NEW: we will use the function {with} to conduct plots. Sometimes in different scripts we are working with multiple data sets, so instead of attaching each one and possibly masking some variables, this is a solution to that problem. I’ll use a different type of code for each method to show the different options.

library(alr3)
## Warning: package 'alr3' was built under R version 3.4.3
## Loading required package: car
## Warning: package 'car' was built under R version 3.4.3
data("brains")
head(brains)
##            BrainWt  BodyWt
## Arctic_fox  44.500   3.385
## Owl_monkey  15.499   0.480
## Beaver       8.100   1.350
## Cow        423.012 464.983
## Gray_wolf  119.498  36.328
## Goat       114.996  27.660
with(brains, plot(BrainWt ~ BodyWt))

This original plot has a couple outliers and a big clump at the smaller values for both x and y axes.
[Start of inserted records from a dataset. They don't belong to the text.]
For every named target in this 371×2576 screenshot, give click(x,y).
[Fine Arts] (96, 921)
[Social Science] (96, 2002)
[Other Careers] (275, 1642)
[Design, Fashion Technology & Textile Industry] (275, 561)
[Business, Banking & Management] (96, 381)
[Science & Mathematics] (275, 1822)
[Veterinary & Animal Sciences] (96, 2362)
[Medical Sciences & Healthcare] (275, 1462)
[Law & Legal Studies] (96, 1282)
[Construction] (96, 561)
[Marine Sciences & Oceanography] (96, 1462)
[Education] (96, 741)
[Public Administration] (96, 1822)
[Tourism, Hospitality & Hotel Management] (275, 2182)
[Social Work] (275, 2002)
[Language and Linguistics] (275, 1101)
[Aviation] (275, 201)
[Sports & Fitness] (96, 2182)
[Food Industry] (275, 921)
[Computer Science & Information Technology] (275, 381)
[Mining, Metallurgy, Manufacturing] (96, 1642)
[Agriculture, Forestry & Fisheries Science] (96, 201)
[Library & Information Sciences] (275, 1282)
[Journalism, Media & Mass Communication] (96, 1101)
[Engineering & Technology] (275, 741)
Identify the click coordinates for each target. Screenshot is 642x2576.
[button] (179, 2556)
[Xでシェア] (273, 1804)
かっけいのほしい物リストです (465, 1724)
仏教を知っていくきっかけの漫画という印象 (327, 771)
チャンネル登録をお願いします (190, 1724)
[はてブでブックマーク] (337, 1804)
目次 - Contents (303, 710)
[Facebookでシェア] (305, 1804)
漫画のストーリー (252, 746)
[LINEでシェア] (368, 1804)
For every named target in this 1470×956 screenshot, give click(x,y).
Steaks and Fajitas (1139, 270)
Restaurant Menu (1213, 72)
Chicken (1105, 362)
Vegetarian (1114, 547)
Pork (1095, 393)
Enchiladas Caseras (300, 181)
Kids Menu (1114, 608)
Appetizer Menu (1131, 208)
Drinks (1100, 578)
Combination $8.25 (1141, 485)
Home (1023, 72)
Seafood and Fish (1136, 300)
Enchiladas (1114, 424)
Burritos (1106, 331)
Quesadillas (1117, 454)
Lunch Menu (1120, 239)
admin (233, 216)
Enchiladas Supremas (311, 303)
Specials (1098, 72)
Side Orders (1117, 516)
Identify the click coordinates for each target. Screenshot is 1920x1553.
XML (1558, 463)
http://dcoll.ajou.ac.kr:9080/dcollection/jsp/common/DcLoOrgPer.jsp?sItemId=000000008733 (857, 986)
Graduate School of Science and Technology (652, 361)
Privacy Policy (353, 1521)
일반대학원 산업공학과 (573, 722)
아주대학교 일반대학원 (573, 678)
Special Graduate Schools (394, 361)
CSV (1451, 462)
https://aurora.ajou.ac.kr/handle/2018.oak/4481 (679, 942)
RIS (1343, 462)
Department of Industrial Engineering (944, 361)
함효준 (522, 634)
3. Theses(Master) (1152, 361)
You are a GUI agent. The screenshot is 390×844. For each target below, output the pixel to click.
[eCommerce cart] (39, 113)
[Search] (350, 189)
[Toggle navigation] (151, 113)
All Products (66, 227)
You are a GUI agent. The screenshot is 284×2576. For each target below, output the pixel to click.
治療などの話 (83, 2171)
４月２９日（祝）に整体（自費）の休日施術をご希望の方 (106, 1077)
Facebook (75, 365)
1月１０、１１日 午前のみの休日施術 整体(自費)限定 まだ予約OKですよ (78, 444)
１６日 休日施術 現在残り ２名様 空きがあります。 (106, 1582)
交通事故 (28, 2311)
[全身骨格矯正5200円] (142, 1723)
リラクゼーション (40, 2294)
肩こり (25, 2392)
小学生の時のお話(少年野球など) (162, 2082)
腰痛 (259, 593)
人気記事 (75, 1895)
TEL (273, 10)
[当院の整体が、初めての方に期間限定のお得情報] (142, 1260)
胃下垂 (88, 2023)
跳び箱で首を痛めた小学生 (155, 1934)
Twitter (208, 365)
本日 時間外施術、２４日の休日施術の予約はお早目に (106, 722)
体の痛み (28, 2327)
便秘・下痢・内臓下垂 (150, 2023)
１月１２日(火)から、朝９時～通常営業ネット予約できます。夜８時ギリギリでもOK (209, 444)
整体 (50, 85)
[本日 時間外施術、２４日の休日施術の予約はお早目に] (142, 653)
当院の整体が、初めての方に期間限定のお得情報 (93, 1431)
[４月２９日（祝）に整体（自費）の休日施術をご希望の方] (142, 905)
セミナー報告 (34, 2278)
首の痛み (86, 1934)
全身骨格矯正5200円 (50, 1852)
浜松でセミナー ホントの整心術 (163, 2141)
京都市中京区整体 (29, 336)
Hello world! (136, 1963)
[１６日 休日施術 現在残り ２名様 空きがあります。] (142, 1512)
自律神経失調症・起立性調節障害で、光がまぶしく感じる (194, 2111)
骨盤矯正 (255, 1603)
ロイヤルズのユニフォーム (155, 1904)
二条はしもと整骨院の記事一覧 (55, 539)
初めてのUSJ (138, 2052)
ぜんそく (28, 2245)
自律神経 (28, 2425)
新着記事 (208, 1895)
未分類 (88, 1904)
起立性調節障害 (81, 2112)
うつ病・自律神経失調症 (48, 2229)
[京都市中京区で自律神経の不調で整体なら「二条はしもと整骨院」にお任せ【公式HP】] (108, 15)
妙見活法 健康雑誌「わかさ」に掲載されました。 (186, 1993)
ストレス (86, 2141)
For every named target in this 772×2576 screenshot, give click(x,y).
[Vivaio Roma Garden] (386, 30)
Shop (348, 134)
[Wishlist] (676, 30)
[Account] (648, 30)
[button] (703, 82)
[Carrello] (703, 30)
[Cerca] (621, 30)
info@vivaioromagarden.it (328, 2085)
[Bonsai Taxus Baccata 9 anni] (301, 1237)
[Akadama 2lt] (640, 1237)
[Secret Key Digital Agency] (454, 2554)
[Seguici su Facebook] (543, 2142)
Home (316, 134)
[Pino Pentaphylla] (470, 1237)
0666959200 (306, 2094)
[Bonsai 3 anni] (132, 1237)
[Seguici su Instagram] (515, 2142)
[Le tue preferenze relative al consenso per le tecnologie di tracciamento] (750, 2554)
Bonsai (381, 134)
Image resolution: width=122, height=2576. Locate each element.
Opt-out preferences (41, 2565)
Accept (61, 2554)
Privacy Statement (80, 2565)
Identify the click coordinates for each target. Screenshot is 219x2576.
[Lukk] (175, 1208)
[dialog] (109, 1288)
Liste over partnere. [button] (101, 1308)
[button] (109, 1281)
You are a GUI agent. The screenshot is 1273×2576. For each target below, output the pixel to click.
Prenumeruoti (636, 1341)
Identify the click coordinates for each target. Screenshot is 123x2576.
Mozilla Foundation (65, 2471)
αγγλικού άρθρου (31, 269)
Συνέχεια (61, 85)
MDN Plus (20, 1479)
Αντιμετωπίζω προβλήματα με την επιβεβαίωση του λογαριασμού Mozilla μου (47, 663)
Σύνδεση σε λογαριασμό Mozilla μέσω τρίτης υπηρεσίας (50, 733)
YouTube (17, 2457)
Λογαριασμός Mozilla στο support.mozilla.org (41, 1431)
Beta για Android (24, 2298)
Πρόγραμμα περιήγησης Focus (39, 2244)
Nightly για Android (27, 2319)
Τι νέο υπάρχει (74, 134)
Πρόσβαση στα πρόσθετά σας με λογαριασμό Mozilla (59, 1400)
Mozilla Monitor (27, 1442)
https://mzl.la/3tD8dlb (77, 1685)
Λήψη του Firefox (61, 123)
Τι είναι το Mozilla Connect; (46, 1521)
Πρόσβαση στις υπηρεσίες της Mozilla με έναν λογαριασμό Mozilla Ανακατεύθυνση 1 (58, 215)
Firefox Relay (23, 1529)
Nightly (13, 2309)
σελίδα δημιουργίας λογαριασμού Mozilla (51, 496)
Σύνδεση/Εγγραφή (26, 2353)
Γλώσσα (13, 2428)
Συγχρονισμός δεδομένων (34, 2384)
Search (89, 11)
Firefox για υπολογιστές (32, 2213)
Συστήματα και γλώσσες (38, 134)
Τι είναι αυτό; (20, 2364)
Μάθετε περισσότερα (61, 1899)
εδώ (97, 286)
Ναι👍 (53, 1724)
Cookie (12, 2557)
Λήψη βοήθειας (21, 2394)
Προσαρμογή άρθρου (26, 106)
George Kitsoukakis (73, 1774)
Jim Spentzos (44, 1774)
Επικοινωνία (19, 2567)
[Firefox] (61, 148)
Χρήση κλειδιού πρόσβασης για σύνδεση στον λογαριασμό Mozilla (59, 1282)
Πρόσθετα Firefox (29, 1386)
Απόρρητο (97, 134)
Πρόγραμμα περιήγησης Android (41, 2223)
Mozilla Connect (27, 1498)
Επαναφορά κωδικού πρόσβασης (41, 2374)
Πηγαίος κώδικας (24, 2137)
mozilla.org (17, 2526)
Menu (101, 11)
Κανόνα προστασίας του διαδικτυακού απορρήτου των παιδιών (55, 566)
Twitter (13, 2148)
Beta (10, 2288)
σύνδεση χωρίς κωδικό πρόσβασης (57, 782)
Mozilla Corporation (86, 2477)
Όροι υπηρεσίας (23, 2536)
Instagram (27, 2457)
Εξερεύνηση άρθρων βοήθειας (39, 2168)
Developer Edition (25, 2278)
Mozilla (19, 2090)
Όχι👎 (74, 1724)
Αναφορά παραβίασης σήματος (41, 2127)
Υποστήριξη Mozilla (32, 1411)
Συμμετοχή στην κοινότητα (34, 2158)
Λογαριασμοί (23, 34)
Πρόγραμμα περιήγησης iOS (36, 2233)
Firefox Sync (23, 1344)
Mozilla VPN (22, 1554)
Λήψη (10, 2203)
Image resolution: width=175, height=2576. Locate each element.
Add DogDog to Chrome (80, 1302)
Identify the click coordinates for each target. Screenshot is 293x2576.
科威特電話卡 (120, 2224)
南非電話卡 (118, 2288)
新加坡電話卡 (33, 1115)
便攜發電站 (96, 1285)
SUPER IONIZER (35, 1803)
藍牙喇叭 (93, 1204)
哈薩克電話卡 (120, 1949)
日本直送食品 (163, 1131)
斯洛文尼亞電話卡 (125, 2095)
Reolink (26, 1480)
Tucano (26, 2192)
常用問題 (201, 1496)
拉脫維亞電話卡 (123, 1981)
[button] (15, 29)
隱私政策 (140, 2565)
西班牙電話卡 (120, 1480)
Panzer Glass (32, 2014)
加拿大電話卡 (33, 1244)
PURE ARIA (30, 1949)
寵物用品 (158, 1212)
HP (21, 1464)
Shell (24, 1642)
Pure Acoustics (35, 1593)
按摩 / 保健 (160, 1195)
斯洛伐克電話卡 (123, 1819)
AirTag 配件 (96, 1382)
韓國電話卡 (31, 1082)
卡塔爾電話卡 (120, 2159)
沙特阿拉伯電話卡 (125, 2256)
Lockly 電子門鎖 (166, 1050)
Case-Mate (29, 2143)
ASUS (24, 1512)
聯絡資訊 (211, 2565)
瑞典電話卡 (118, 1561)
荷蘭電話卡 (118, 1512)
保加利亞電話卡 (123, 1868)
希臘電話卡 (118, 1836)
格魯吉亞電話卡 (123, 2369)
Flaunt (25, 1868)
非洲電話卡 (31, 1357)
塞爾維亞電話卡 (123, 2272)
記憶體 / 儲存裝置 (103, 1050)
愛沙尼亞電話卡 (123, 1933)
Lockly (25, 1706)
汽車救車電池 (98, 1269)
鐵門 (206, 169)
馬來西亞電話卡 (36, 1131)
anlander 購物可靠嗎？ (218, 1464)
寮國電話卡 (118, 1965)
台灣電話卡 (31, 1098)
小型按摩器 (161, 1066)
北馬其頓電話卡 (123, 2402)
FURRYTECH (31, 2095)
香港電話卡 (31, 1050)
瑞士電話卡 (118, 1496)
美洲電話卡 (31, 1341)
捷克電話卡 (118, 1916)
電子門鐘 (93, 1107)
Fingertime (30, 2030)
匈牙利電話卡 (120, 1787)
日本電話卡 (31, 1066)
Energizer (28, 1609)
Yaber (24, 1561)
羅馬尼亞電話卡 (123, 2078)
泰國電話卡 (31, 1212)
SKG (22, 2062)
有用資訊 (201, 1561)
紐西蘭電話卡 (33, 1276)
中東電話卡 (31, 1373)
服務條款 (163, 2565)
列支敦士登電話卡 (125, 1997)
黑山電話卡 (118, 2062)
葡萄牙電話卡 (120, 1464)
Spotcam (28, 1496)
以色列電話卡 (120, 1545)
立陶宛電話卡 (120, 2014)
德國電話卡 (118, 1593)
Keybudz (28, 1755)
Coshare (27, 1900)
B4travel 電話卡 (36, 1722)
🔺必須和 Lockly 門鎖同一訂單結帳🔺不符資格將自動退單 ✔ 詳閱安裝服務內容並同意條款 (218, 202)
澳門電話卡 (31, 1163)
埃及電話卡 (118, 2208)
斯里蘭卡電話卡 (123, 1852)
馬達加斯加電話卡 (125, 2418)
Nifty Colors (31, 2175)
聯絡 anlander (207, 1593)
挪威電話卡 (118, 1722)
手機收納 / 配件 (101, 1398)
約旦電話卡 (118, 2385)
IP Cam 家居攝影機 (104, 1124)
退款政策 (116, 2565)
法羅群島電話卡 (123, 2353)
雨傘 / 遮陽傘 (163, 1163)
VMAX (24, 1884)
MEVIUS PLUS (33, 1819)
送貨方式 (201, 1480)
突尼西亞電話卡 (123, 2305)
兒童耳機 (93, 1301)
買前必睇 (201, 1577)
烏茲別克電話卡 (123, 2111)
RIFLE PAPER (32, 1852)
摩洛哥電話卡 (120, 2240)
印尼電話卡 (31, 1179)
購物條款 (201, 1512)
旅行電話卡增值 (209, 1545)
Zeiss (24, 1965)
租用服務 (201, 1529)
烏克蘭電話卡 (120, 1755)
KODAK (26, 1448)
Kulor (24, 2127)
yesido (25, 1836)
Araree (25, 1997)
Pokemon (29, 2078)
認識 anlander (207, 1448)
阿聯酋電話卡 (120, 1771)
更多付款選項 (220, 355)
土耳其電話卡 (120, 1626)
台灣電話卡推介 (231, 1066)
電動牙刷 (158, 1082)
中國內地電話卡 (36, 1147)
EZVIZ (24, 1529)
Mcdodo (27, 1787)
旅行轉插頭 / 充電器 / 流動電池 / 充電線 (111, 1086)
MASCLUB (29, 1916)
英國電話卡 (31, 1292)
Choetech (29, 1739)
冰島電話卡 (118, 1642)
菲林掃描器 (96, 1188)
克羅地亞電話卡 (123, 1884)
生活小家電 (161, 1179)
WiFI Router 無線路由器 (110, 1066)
We can start applying transformations!

Square Root

First, we will take the square root of just the left hand side, and then take it of both sides to see if that helps.

with(brains, plot(sqrt(BrainWt)~BodyWt))

with(brains, plot(sqrt(BrainWt)~sqrt(BodyWt)))

The square root of the y axis helped a tad, but we see a better result by taking the square root of both sides.However, it is still not a linear option that we want, yet. We can continue to do more transformations.

Log

logbrain <- with(brains, log(BrainWt))
logbody <- with(brains, log(BodyWt))
mod1 <- lm(logbrain ~ BodyWt, data = brains)
mod2 <- lm(logbrain ~ logbody)
plot(mod1)

The first graph is the residuals vs fitted. This is not good; they are not spread out and there are still a lot of outliers. We don’t even have to look at the other options; we can reject this option right away.

plot(mod2)

plot(logbrain ~ logbody)

Looking at the residuals vs fitted, this looks so much better! There aren’t really outliers, and few little evidence of curvature in our data (seen by the red line). Our QQ Norm looks pretty good–for the most part our data points stay along the line. Our scale-location has a slight curve, but still not bad. Lastly, our Cook’s plot looks good as well. If a data point was on the outside of the dotted lines, then that would have too much leverage in the equation. Here, however, we have all the data points in between the dotted lines.

Because our diagnostic plots looked so good, I plotted the logbody against logbrain. Looking at our data points, they finally follow a linear model! The outliers have been limited and the data points are all going in the same direction.

Inverse

For this method we have to attach the data set.

attach(brains)
inverbr <- 1/BrainWt
inverbod <- 1/BodyWt
mod3 <- lm(inverbr ~ BodyWt)
plot(mod3)

When just applying the inverse to the y value, it does not help our residuals. We can move right on, and see if the inverse of both sides helps.

mod4 <- lm(inverbr ~ inverbod)
plot(mod4)

Taking the inverse of both sides is a little better than just the one, but still not good.

Concluding Transformations

After looking at all the different model, taking the log of both sides produced the best results!

Outliers

As we know, outliers are data points that are well seperated from the rest of the data. Running our diagnostic plots, they can be seen in the first (residuals vs fitted) and third (scale vs location). There is a rule to categorized outliers: if the abs of the studentized residuals is >2, then it is an outlier. Remember: studentized residual is residual / SE(residuals).

There are 3 questions when dealing with outliers:

  1. Was the dtaa point recorded incorrectly?
  2. If it is correct, why is this an outlier?
  3. If the point is correct, are we missing a predictor that could explain the trend?